**Directions:**
Write every entry out again, exactly as given.

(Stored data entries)
··········

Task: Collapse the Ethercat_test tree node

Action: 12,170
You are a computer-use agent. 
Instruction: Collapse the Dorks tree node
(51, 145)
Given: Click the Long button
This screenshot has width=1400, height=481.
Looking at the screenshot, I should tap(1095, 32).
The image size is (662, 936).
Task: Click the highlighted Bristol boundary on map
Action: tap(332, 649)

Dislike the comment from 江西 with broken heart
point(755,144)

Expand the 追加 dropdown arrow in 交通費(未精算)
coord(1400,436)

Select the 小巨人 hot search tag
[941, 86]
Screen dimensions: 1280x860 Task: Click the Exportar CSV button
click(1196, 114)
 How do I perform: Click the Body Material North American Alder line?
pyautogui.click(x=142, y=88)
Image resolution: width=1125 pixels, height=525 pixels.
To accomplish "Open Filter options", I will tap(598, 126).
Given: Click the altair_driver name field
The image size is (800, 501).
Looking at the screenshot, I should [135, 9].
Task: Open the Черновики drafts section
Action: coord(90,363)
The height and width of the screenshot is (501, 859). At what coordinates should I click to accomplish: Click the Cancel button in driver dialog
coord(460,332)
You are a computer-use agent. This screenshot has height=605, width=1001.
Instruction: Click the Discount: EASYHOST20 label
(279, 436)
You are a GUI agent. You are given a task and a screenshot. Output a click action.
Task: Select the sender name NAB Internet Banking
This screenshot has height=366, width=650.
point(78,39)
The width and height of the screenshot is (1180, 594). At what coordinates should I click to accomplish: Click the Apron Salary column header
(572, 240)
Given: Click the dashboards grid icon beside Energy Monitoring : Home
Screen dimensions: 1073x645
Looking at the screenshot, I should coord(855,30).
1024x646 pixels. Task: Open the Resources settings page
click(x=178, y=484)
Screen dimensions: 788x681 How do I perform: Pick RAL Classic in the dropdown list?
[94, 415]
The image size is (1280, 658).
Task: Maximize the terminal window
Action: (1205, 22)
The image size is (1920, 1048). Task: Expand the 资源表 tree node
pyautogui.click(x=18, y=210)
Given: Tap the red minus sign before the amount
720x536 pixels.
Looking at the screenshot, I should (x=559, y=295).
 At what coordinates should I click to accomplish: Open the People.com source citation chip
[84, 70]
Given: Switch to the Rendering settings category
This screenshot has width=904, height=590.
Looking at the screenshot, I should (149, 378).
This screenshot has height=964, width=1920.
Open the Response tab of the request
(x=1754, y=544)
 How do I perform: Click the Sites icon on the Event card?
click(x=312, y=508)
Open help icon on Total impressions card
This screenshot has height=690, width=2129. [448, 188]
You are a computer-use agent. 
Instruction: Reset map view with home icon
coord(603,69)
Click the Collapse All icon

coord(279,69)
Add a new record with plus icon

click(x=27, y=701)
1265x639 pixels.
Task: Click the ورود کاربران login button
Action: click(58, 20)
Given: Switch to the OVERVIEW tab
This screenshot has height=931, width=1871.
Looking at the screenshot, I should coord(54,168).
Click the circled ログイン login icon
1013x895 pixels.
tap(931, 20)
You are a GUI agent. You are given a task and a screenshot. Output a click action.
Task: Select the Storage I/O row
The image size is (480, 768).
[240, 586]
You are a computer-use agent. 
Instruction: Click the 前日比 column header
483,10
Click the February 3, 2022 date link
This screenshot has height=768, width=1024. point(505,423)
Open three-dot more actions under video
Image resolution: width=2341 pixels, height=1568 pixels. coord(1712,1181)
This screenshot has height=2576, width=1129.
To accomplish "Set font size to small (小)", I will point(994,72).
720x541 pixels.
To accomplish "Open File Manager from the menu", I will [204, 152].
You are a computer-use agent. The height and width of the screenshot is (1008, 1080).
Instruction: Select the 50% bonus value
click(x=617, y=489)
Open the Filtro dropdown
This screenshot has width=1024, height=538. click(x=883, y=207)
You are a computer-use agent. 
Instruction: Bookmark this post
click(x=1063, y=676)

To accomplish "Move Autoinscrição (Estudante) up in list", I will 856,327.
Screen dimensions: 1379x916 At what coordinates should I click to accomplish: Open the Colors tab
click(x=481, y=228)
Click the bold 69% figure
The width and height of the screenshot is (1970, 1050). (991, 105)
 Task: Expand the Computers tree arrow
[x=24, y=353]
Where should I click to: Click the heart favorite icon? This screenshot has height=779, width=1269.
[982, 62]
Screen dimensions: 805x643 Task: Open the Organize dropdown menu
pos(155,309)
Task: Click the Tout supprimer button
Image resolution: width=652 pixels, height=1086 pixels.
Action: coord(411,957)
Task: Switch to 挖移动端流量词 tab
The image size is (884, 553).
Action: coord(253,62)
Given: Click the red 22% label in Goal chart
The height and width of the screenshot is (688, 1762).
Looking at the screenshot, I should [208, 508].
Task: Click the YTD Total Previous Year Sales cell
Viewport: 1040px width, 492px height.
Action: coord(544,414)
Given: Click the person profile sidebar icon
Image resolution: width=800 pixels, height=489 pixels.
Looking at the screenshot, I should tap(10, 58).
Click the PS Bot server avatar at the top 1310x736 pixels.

··········

**Response below:**
Task: Collapse the Ethercat_test tree node

Action: 12,170
You are a computer-use agent. 
Instruction: Collapse the Dorks tree node
(51, 145)
Given: Click the Long button
This screenshot has width=1400, height=481.
Looking at the screenshot, I should tap(1095, 32).
The image size is (662, 936).
Task: Click the highlighted Bristol boundary on map
Action: tap(332, 649)

Dislike the comment from 江西 with broken heart
point(755,144)

Expand the 追加 dropdown arrow in 交通費(未精算)
coord(1400,436)

Select the 小巨人 hot search tag
[941, 86]
Screen dimensions: 1280x860 Task: Click the Exportar CSV button
click(1196, 114)
 How do I perform: Click the Body Material North American Alder line?
pyautogui.click(x=142, y=88)
Image resolution: width=1125 pixels, height=525 pixels.
To accomplish "Open Filter options", I will tap(598, 126).
Given: Click the altair_driver name field
The image size is (800, 501).
Looking at the screenshot, I should [135, 9].
Task: Open the Черновики drafts section
Action: coord(90,363)
The height and width of the screenshot is (501, 859). At what coordinates should I click to accomplish: Click the Cancel button in driver dialog
coord(460,332)
You are a computer-use agent. This screenshot has height=605, width=1001.
Instruction: Click the Discount: EASYHOST20 label
(279, 436)
You are a GUI agent. You are given a task and a screenshot. Output a click action.
Task: Select the sender name NAB Internet Banking
This screenshot has height=366, width=650.
point(78,39)
The width and height of the screenshot is (1180, 594). At what coordinates should I click to accomplish: Click the Apron Salary column header
(572, 240)
Given: Click the dashboards grid icon beside Energy Monitoring : Home
Screen dimensions: 1073x645
Looking at the screenshot, I should coord(855,30).
1024x646 pixels. Task: Open the Resources settings page
click(x=178, y=484)
Screen dimensions: 788x681 How do I perform: Pick RAL Classic in the dropdown list?
[94, 415]
The image size is (1280, 658).
Task: Maximize the terminal window
Action: (1205, 22)
The image size is (1920, 1048). Task: Expand the 资源表 tree node
pyautogui.click(x=18, y=210)
Given: Tap the red minus sign before the amount
720x536 pixels.
Looking at the screenshot, I should (x=559, y=295).
 At what coordinates should I click to accomplish: Open the People.com source citation chip
[84, 70]
Given: Switch to the Rendering settings category
This screenshot has width=904, height=590.
Looking at the screenshot, I should (149, 378).
This screenshot has height=964, width=1920.
Open the Response tab of the request
(x=1754, y=544)
 How do I perform: Click the Sites icon on the Event card?
click(x=312, y=508)
Open help icon on Total impressions card
This screenshot has height=690, width=2129. [448, 188]
You are a computer-use agent. 
Instruction: Reset map view with home icon
coord(603,69)
Click the Collapse All icon

coord(279,69)
Add a new record with plus icon

click(x=27, y=701)
1265x639 pixels.
Task: Click the ورود کاربران login button
Action: click(58, 20)
Given: Switch to the OVERVIEW tab
This screenshot has height=931, width=1871.
Looking at the screenshot, I should coord(54,168).
Click the circled ログイン login icon
1013x895 pixels.
tap(931, 20)
You are a GUI agent. You are given a task and a screenshot. Output a click action.
Task: Select the Storage I/O row
The image size is (480, 768).
[240, 586]
You are a computer-use agent. 
Instruction: Click the 前日比 column header
483,10
Click the February 3, 2022 date link
This screenshot has height=768, width=1024. point(505,423)
Open three-dot more actions under video
Image resolution: width=2341 pixels, height=1568 pixels. coord(1712,1181)
This screenshot has height=2576, width=1129.
To accomplish "Set font size to small (小)", I will point(994,72).
720x541 pixels.
To accomplish "Open File Manager from the menu", I will [204, 152].
You are a computer-use agent. The height and width of the screenshot is (1008, 1080).
Instruction: Select the 50% bonus value
click(x=617, y=489)
Open the Filtro dropdown
This screenshot has width=1024, height=538. click(x=883, y=207)
You are a computer-use agent. 
Instruction: Bookmark this post
click(x=1063, y=676)

To accomplish "Move Autoinscrição (Estudante) up in list", I will 856,327.
Screen dimensions: 1379x916 At what coordinates should I click to accomplish: Open the Colors tab
click(x=481, y=228)
Click the bold 69% figure
The width and height of the screenshot is (1970, 1050). (991, 105)
 Task: Expand the Computers tree arrow
[x=24, y=353]
Where should I click to: Click the heart favorite icon? This screenshot has height=779, width=1269.
[982, 62]
Screen dimensions: 805x643 Task: Open the Organize dropdown menu
pos(155,309)
Task: Click the Tout supprimer button
Image resolution: width=652 pixels, height=1086 pixels.
Action: coord(411,957)
Task: Switch to 挖移动端流量词 tab
The image size is (884, 553).
Action: coord(253,62)
Given: Click the red 22% label in Goal chart
The height and width of the screenshot is (688, 1762).
Looking at the screenshot, I should [208, 508].
Task: Click the YTD Total Previous Year Sales cell
Viewport: 1040px width, 492px height.
Action: coord(544,414)
Given: Click the person profile sidebar icon
Image resolution: width=800 pixels, height=489 pixels.
Looking at the screenshot, I should tap(10, 58).
Click the PS Bot server avatar at the top 1310x736 pixels.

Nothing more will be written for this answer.